--- Task requirements ---
Pull out each line of the rows below that contains the string "folder", counting only matches with the same letter case.
▬▬▬▬▬▬
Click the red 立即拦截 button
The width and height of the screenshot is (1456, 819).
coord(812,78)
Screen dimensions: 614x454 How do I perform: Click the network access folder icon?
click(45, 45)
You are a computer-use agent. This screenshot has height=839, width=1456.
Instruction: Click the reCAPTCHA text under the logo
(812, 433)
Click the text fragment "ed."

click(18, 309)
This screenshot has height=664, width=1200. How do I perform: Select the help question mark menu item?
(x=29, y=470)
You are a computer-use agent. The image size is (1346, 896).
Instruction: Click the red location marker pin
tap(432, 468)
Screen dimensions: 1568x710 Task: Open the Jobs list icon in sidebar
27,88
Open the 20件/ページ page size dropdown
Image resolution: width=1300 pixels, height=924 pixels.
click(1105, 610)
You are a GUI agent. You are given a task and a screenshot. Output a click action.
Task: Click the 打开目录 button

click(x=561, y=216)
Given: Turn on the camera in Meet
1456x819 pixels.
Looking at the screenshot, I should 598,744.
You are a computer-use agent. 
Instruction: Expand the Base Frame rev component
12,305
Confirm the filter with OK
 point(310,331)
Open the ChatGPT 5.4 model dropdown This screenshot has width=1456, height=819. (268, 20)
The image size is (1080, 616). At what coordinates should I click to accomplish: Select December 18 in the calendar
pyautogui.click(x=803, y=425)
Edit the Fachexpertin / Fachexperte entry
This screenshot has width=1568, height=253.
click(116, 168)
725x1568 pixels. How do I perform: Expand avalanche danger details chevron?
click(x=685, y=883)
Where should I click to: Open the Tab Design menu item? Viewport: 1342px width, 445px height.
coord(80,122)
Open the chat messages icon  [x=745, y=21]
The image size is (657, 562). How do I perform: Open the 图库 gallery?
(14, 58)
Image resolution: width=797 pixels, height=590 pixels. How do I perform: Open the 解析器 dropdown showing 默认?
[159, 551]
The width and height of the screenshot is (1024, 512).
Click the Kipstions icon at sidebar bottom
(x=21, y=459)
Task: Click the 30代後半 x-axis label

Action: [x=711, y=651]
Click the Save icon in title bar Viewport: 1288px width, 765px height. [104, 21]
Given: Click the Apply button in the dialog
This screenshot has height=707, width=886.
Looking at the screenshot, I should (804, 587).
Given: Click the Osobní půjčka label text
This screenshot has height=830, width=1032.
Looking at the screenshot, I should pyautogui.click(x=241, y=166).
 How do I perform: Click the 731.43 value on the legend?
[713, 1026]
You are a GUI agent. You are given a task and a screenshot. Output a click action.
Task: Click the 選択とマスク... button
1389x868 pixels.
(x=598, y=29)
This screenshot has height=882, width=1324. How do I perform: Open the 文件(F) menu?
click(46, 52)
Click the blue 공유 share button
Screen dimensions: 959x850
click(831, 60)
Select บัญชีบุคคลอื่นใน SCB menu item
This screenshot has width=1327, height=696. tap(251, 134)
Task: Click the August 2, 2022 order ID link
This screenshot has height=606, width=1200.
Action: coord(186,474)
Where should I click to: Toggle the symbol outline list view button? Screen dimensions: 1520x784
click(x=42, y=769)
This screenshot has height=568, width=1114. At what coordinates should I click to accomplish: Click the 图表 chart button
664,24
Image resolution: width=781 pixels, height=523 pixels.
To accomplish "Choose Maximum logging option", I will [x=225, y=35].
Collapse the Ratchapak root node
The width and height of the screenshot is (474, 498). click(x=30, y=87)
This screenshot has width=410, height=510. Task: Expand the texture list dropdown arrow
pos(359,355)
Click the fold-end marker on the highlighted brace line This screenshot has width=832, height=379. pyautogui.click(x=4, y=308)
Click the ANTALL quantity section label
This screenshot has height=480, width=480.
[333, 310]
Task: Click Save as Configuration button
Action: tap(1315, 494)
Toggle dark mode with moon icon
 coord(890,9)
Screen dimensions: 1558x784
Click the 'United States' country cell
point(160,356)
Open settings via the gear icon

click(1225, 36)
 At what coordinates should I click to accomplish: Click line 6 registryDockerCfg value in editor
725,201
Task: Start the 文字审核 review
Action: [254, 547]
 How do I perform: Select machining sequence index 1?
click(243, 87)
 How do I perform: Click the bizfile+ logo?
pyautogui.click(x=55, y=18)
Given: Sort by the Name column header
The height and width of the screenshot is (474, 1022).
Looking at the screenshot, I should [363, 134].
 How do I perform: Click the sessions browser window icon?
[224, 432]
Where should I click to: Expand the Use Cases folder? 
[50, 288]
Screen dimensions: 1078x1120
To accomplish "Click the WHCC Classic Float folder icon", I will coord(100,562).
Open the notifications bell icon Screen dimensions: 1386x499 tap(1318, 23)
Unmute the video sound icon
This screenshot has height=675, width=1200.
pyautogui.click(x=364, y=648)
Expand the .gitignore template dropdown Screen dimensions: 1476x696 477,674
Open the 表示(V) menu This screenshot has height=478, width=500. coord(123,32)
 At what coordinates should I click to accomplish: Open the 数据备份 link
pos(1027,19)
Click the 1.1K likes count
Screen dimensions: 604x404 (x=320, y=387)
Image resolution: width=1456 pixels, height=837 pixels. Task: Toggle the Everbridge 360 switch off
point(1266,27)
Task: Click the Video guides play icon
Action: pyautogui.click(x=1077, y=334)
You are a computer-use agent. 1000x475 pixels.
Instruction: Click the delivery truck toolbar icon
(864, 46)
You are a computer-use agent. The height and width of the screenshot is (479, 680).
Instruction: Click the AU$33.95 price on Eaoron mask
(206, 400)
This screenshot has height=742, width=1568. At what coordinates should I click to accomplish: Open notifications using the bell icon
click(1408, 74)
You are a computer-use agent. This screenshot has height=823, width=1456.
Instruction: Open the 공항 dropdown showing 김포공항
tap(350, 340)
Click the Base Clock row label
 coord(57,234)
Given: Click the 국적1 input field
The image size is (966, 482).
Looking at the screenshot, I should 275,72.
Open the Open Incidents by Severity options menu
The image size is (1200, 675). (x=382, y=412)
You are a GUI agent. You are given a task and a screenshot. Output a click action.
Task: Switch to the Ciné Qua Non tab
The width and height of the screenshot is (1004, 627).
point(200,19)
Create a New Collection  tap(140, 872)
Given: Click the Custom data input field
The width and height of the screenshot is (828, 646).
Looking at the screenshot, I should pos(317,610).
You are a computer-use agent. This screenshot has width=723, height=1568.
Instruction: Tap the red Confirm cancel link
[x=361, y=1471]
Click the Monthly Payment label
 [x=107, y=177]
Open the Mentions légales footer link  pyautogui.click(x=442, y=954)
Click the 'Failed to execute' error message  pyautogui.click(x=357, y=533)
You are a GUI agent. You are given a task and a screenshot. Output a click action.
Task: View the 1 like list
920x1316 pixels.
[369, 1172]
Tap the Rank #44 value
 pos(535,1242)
▬▬▬▬▬▬
--- Exercise result ---
Screen dimensions: 614x454 How do I perform: Click the network access folder icon?
Where should I click to: Expand the Use Cases folder? 
To accomplish "Click the WHCC Classic Float folder icon", I will coord(100,562).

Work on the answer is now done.